There are wildly varying estimates of how much was lost during the Global Financial Crisis of 2007-2009, where CDOs played a leading role. However, even taking some of the lower estimates, which is in the $trillions, that is some legacy and one that put paid to the notion that all financial innovation is good.
Social networks replace math skills as the weapons of choice
Although technology played a central role in the growth of the structured notes market, what followed was something altogether different. Between the arrival of Bitcoin in 2009 and the ubiquitous role that Mobile technology came to represent, one had the ingredients for a perfect investment bubble.
Unlike the bubble pre-2008, this one wasn’t built on quant innovation, instead take three ounces of a cryptography algorithm and 100 million Bitcoin influencers and before long exponential returns are rolling off the digital ticker tape. It’s reasonable to suggest that without the power of social networking, crypto currencies would never have become so successful.
Behind the scenes though, all was not well. The concept of leverage was borrowed from a decade earlier, but this time round some investors seemed happy to invest in leveraged Bitcoin products touting returns of 10x or higher. This combined with the off the scale level of dishonesty that FTX (a crypto exchange & hedge fund) came to be known for, and before long there was ‘trouble’ at the mill.
Those new investment ideas had once again not shown the investment industry at its innovative best. How else can one explain the comments from FTX’s current CEO John J. Ray III, who said "Never in my career have I seen such a complete failure of corporate controls and such a complete absence of trustworthy financial information as occurred here."
Pure computing power rules & the onset of the golden age of quantitative innovation
In a world where immense computing power is on tap (yes, I’m referring to the Bayesian Optimizer that Mahmood Noorani is putting to good use) then anything is possible. Most portfolio problems are combinatorial in nature, and making sense of how those outcomes behaved in the past and might behave in the future, is one of the key benefits that Machine Learning Models can offer.

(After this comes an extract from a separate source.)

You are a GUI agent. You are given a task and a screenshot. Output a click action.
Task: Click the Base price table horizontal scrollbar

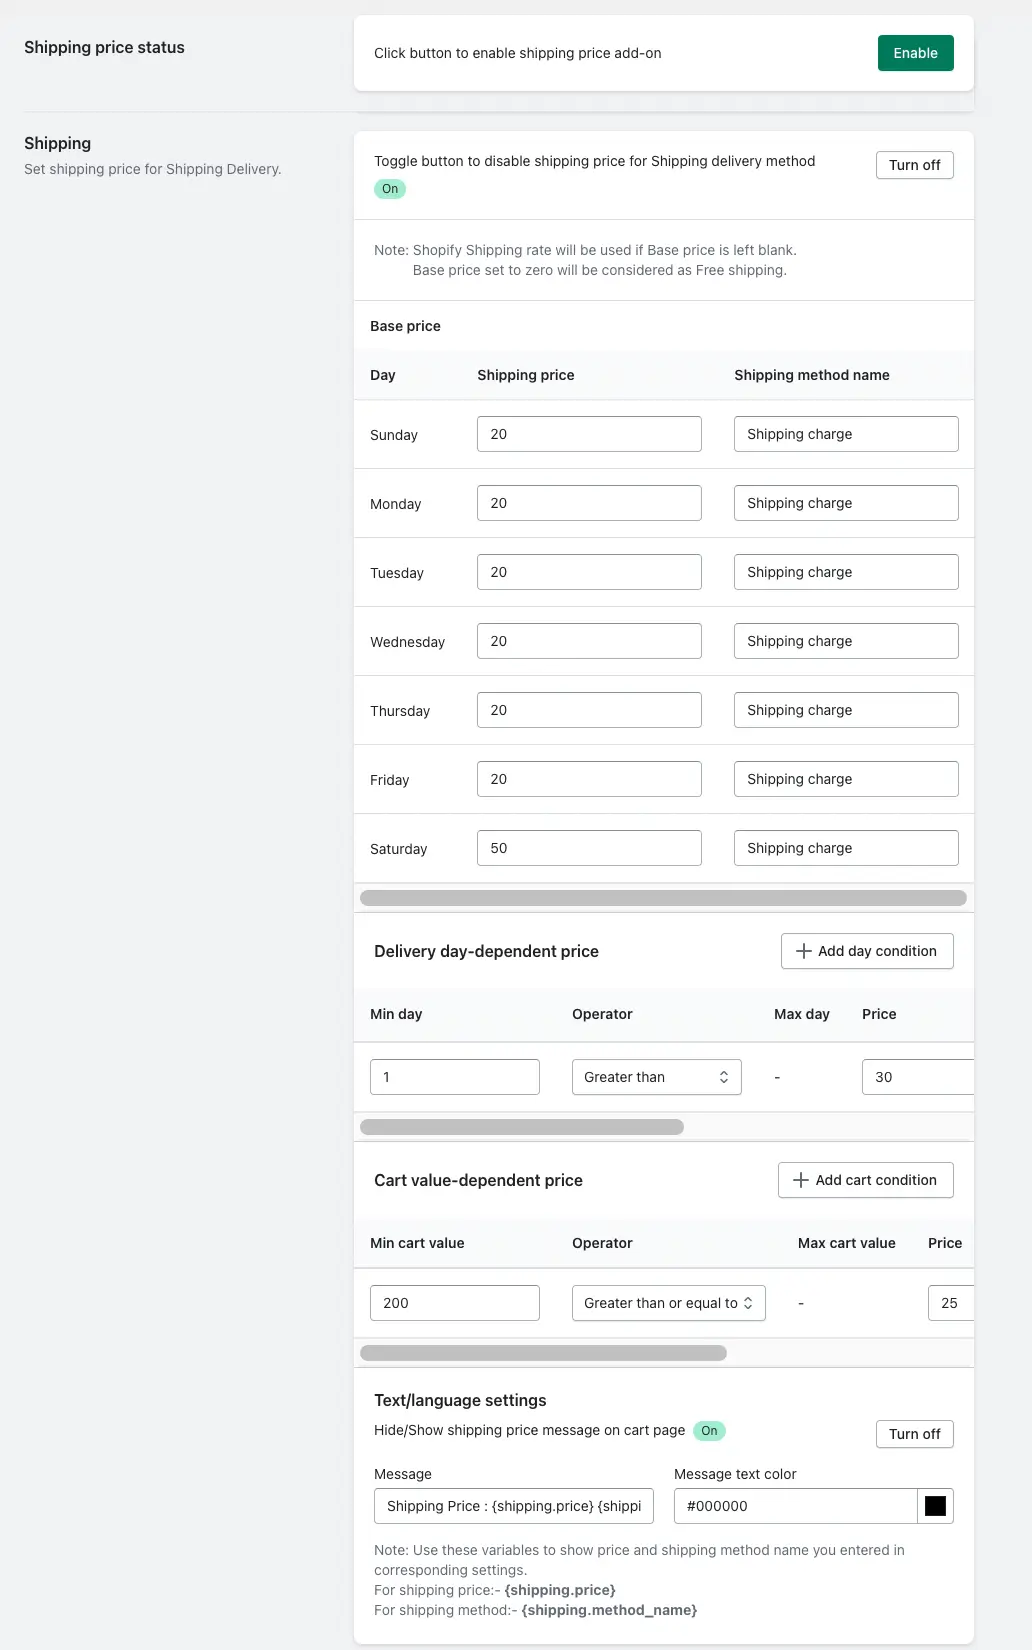tap(663, 898)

Given access to what feels like unlimited computing power, does suggest that very soon we will have the ability to synthesize the returns of any realistic market variable by trading a set of assets, such as single stocks. In which case financial product development teams will have a field day as financial contracts will be written that can offer much more predictable returns. What would you rather invest in, a product that most of the time pays 8% per year or one that sometimes pays 4% and sometimes pays 12%?
Tomorrow's alpha is all about the ability to control the potential that AI offers
With the intelligent application of raw computing power, often sold under the label of AI, we might well be talking about the onset of a new field of finance that is akin to particle physics. In this world real objects are manifestations of 1000s of particles known as Quarks, Leptons and Bosons, which are glued together in mysterious ways.
Already most of us have come to accept we don’t really stand a chance when it comes to figuring out how the large natural language model of Chat GPT is working, but who cares. And so it will be as the benefits of computing power give rise to the golden age of quantitative innovation. Let’s start with the building bricks that comprise the S&P 500 and the Russell 2000, and throw in some commodity futures for good measure, and see what interesting payoffs we can imagine using these basic investment particles.